The iconic show featured Cosby as the lovable Dr. Heathcliff Huxtable, head of an upper middle-class African-American family living in New York. The show was a commercial and critical success.

In honor of the show’s thirtieth anniversary, the Rinkins Report is sharing a previous exclusive conversation with the Philadelphia-bred humanitarian. During the conversation, Cosby revealed his ambitions for using his career to “promote and advance our culture,” through entertainment and education.

“Culture to me is something that is meaningful. Culture has been with us and has shown our strength while we were fighting to achieve success,” he shared. “We have to stay true to that authentic Black culture. Not fads that glorify profanity and drugs. We can’t support anything that doesn’t value who we are as a people.”

Combined with its cultural impact, The Cosby Show has a business and wealth building legacy. In addition to being lead actor on the program, the comedian successfully negotiated an episodic salary and a 33.3 percent ownership stake with Carsey-Werner Productions. This shrewd move allowed Cosby to profit from the program’s syndication. According to Forbes Magazine, the show’s re-runs have earned in excess of $1 billion. He negotiated a similar ownership deal with The Cosby Show spin-off A Different World.

“During negotiations [for the Cosby show], I agreed to take a certain amount in salary per week. Originally, it wasn’t a huge salary. But, I took a bet on syndication. That is where the real money is made,” Cosby said. “Everything was done in a way that I was a partner. All three of us (Marcy Carsey and Tom Werner) were equal partners.”

Throughout his five-decade career, Cosby donated millions of dollars to various educational institutions, causes and scholarships. In 1976, he earned a doctorate degree in education from the University of Massachusetts at Amherst. The 77-year-old legend attributed a portion of his success to education.

“My wife and I pushed education to our children. It was very important to us,” he said. “I am always challenging the young people I meet to take their education seriously.”

He disclosed that his entertainment persona is much different than the man he presents when meeting young people around the world.

“I am a very boring person when I meet young people. After I shake their hand, I hold it to examine how firm it is. And, I ask them how are you doing in school?” he said.

Cosby continued: “They may say, ‘I’m doing alright.’ Then, I firmly ask, what does alright mean? You can’t be successful if you can’t think. And, education teaches you how to think.”

He admits success requires more than education. “You can have an education. You can even earn a doctorate degree. But, you will not succeed unless you value yourself. You must also have integrity, honesty and the ability to think.”

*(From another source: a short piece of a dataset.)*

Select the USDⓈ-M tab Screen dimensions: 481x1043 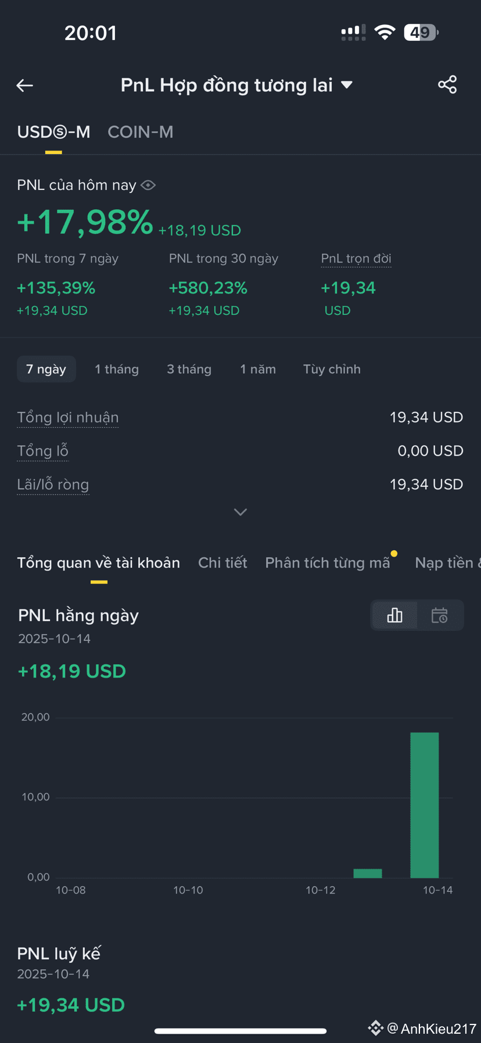pos(53,132)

Cosby revealed these tips for financial and life success:

Value Yourself: “People need to look at the word value and really consider it. If you value yourself, you really begin to think clearly and consider the best situation for yourself. Once you value yourself you stop accepting just anything.”

Understand the Details: “Read through everything whether it’s a life insurance policy or a mortgage. Don’t take the salesperson’s word for it. Read through it for yourself and scrutinize the price. Understand everything you are required to pay. Then, make an intelligent decision.”

Eliminate Excuses: “If you do something wrong, you cannot look around and blame others. Accept responsibility for your actions. If you want to be successful, you have to eliminate any and all excuses.”

Sign Your Own Checks: “One of the biggest crimes that occur all the time is when people we trust steal or mismanage our money. Often times, these people lie to themselves and say they intended to replace the money. Never give anybody a blank check. Sign your own checks.”

Show Up Every Day: “There is an old saying that says if you own a restaurant, show up to the restaurant every day. The day you don’t show up is the day your restaurant didn’t make any money. Stay on top of your affairs and show up.”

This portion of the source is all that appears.